This section is from the book "The Horse - Its Treatment In Health And Disease", by J. Wortley Axe. Also available from Amazon: The Horse. Its Treatment In Health And Disease.
Nothing is more important to the well-being of breeding-studs than a supply of wholesome water. It is not to be expected, save under exceptional circumstances, that a public service will be available. Ponds, rivers, wells, and streams are the more common sources from which the supply will require to be drawn. Here it will be necessary to look into the details of these sources in all their relations, and particularly as to whence they are fed or replenished, and in what relation they stand to possible sources of contamination with matters prejudicial to health.
Rivers on whose banks manufacturing industries are carried on, are liable to be polluted with various deleterious waste products of manufacture, and the danger to animal health will in such cases be in proportion as the stream is slow and small in volume, or rapid and large.

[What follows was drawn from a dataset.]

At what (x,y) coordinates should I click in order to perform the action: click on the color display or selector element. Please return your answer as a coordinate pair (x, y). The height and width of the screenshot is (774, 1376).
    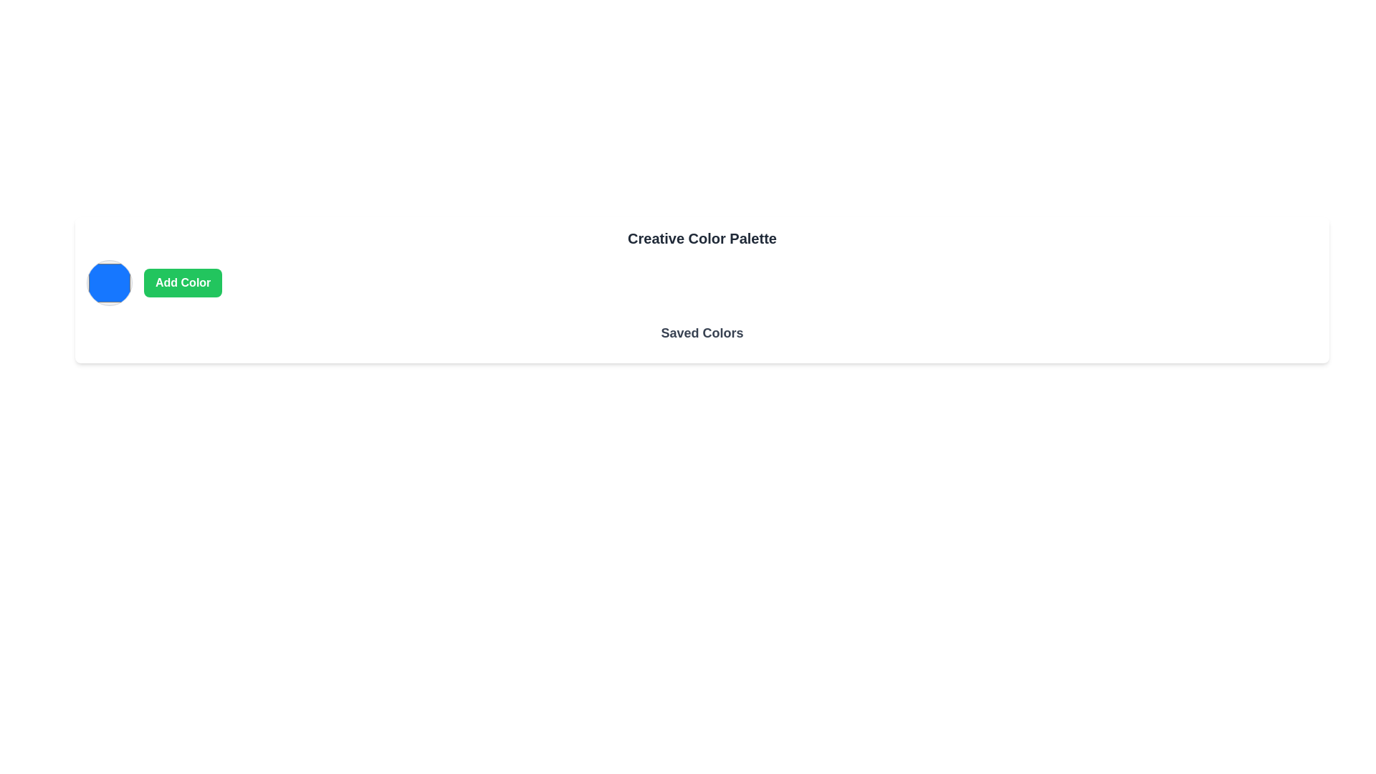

In times of drought, when water is low and sedimentary matters come to the surface and are stirred up by the feet of horses while drinking, the danger is materially augmented, not only as regards chemical substances and decomposing organic matter, but also in reference to parasitic infection. Large numbers of animals are sometimes ruined in health or altogether destroyed by the last-named cause. More than one costly stud, in the experience of the writer, has been seriously depleted in consequence of exposure to ponds infested with the eggs and larvae of bloodsucking parasites.
Ponds should be periodically cleansed. No trees should be allowed to overhang them, and to obtain the greatest security against mischief they should be fenced off and the water lifted into tanks placed beside them. This is especially desirable during periods of drought, when they are low, and the decomposing sediment teeming with animal and vegetable life is brought near to the surface.
Purity is not a possible condition in nature, and cannot therefore be hoped for, but as far as practicable an ample and wholesome supply should at all times be accessible to breeding-stock and their produce.
Neglect of this precaution has frequently been found by the writer to afford a reasonable explanation of those outbreaks of abortion and infertility which so frequently occur in our large breeding-studs, and it should ever be present to the mind of the breeder that however wholesome water may be at its source and in its course, dangerous pollution may nevertheless result where tanks and troughs are allowed to be fouled by animal and vegetable matters. The periodical cleansing of these receptacles, therefore, is indispensable to good management and success in breeding operations.